10 thoughts on “C++11 “GoingNative 2012”: Speakers and Sessions

  1. @Nikhil, @Rahul:

    To develop Metro style apps, the Windows team’s guidance is that they equally (really) support C++, .NET, and Javascript, and to use whichever you’re most comfortable with and meets your needs. If you’re most familiar already with C# and are happy with its performance and environment, use it. If you’re most familiar with C++ or want its extra efficiency and determinism (e.g., cleaning up WinRT stream objects efficiently and promptly by default), use it. Or write different parts of your app in all three; it works.

    BTW also note that “Metro style apps” != “Win8 tablet apps” because the latter is a superset that also includes DirectX, for which you’d want to use C++.

  2. Herb,

    I would like to ask you the same question that Nikhil has asked but I will put it in a different way. The question is being Microsoft being so aggressive in

    1. Making the un-managed code perform faster on their platforms.
    2. Making the performance of managed code better day by day.

    Why should the developers use C++ instead of C#. Don’t get me wrong as I am a big fan of C++ and worked with C++ for almost 6 years (recently shifted to C#). I also like what Microsoft is doing with performance optimization for managed code and the new platforms being able to run them in a better way. I am just curious because shifting from C++ to C# felt like “Man, things became so easy now, i can finish up early and efficiently without worrying about dormant leaks and bugs in my code.” and I presume many guys would have felt the same (Nikhil could confirm). so now I should pick up C++ for development on future versions of windows.

    I am saying this with no means of offending anyone (I see 2 rate downs in Nikhil’s post), I am just curious whether I should ever be going back to the world of C++ or not.


  3. Hi Herb,

    I am a developer and have coded in C++, VC++ MFC, Delphi, C#, ASP .NET MVC2. I have a question regarding C++ in Windows 8.

    Why should developers or companies consider using C++ instead of C# or Html5, Javascript to develop Metro applications?

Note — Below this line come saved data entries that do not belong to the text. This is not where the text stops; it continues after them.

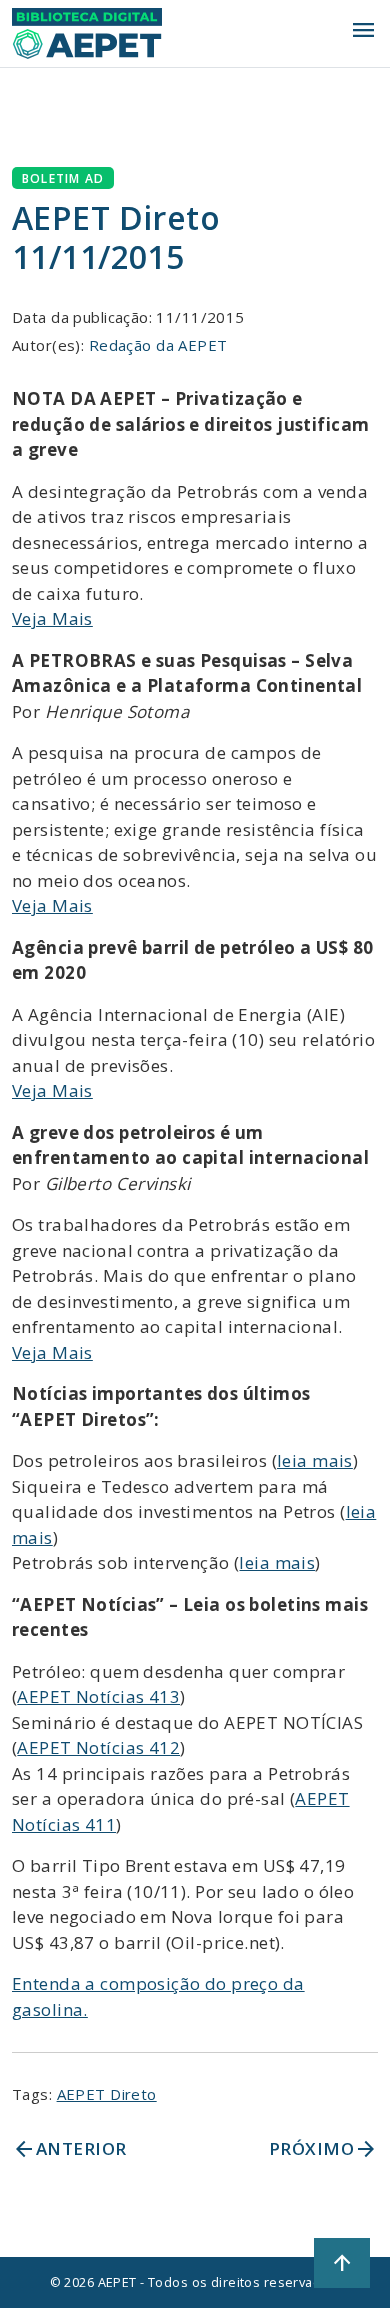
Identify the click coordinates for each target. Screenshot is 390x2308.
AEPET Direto (107, 2094)
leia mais (315, 1460)
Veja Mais (52, 618)
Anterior (69, 2149)
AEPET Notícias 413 (98, 1696)
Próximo (323, 2149)
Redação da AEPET (158, 345)
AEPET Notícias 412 (98, 1747)
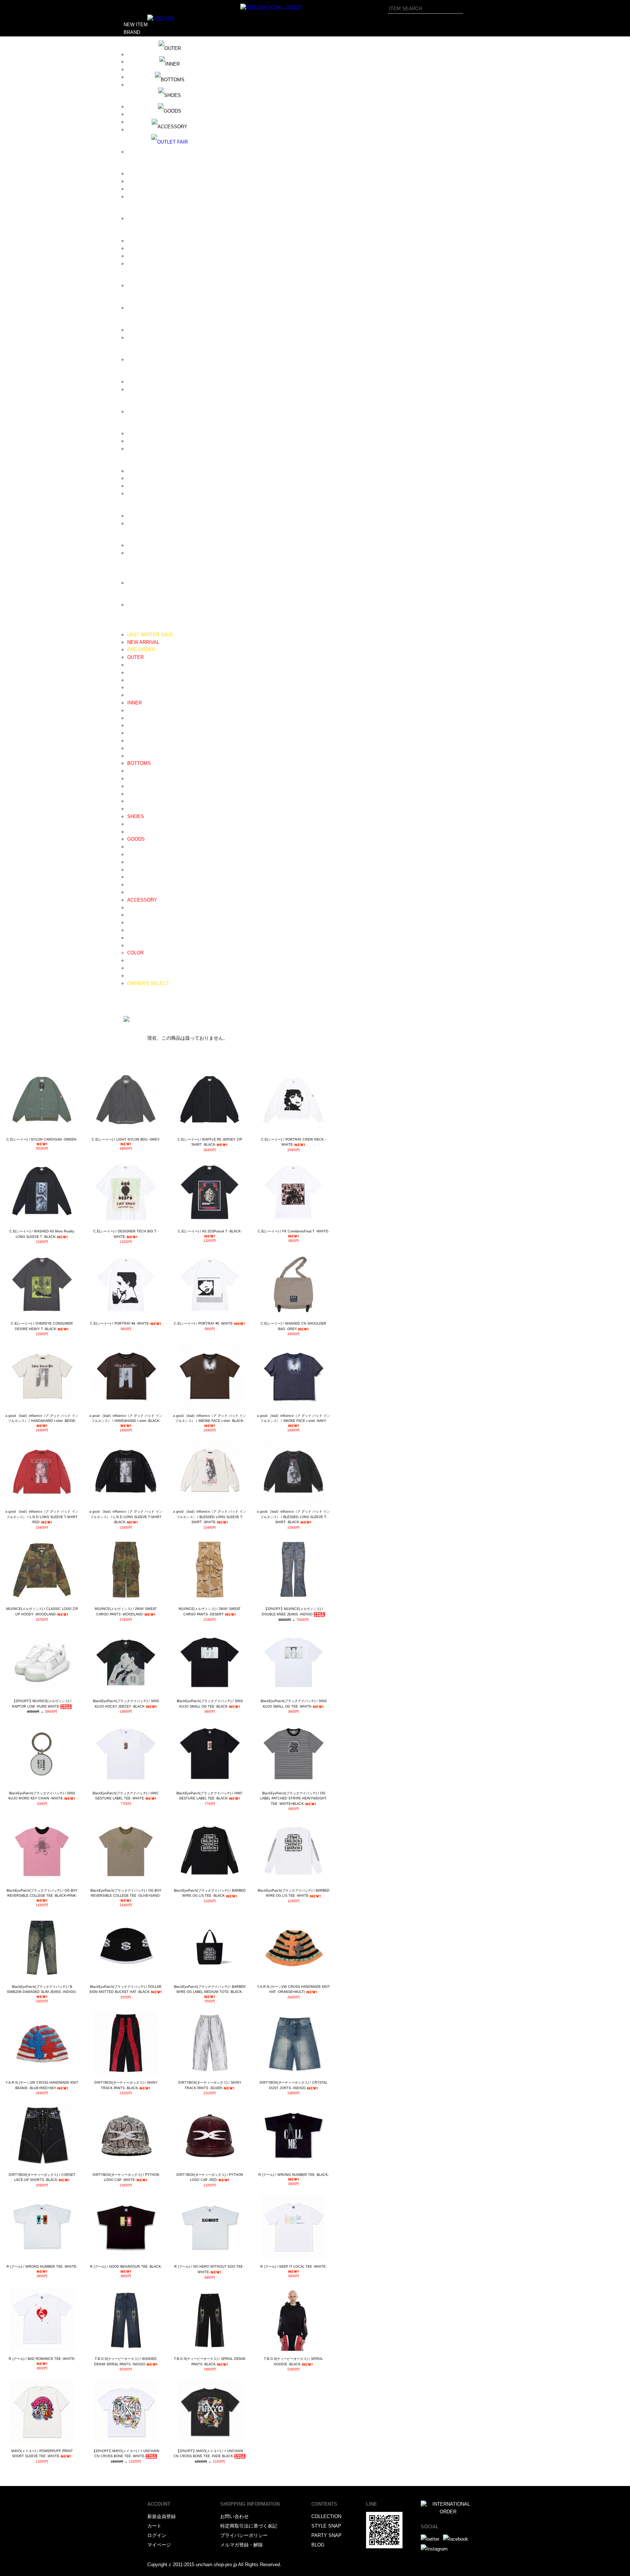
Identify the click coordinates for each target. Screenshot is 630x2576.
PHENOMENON (144, 411)
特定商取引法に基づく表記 (248, 2526)
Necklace (137, 907)
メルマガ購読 (138, 998)
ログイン (156, 2535)
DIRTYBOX (139, 173)
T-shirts (135, 748)
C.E (131, 152)
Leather (135, 824)
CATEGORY (137, 627)
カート (154, 2526)
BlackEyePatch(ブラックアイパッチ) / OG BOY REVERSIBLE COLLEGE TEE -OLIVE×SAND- (126, 1893)
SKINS (134, 478)
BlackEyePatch (143, 114)
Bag (131, 869)
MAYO (134, 330)
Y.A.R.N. (136, 604)
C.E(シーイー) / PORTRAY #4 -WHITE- (120, 1323)
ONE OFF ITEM (144, 975)
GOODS (136, 839)
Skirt (132, 809)
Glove (133, 877)
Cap (131, 846)
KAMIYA (136, 285)
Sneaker (136, 831)
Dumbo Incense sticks (151, 196)
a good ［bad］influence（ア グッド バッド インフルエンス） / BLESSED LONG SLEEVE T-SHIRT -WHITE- (209, 1517)
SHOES (135, 816)
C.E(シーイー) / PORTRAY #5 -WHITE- (204, 1323)
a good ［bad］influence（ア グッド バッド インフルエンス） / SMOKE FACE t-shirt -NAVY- (293, 1418)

It seems that it is quicker to develop in these languages than writing code in C++. The impression that I have gotten from the videos of the build conference is that the performance hit is not significant in case of C# in Windows 8 as the .NET framework is not there or when using Html5, Javascript. It would be significant to use C++ only when one is writing games or high performance software. It seems like C++ has been killed in Windows 8!


  4. @Tom: Both — the talks will be livestreamed, and they will also be available starting ~24h later (or some small delay like that) for on-demand viewing. I’ll try to remember to post links as we get closer, but the links will be available on the main GN page.

  5. The comments on streaming are confusing. They say it’s ‘live’, but then also say they’ll be available 24 hours after the sessions. Are there two options? I.e. one stream available *live* as it happens and then recordings available the next day? Or are they exaggerating when they say ‘live’.

    I’d like to organize a viewing party, but I’d really need these details to be more clear first.


  6. @Michal, there is no cost for watching the live stream. The only price is your time! All sessions will be made available for on-demand viewing (in multiple formats) ~24 hours after the event.

    I guess the no-cost-for-wathing-the-live-feed information needs to be stated on the event page. Done :)

  7. Sorry if this is the wrong forum to ask this question, but: is the live streaming free, or must you purchase an event ticket?

    The cost is fair and not prohibitive (excellent!), but the purchase ticket form seems to imply that tickets for the physical event, with no mention of online streaming.

  8. Chandler Carruth, not Garruth, I believe.

    This year’s panel seems massively interesting, and I hope to benefit from the material remotely. Thanks for providing that option!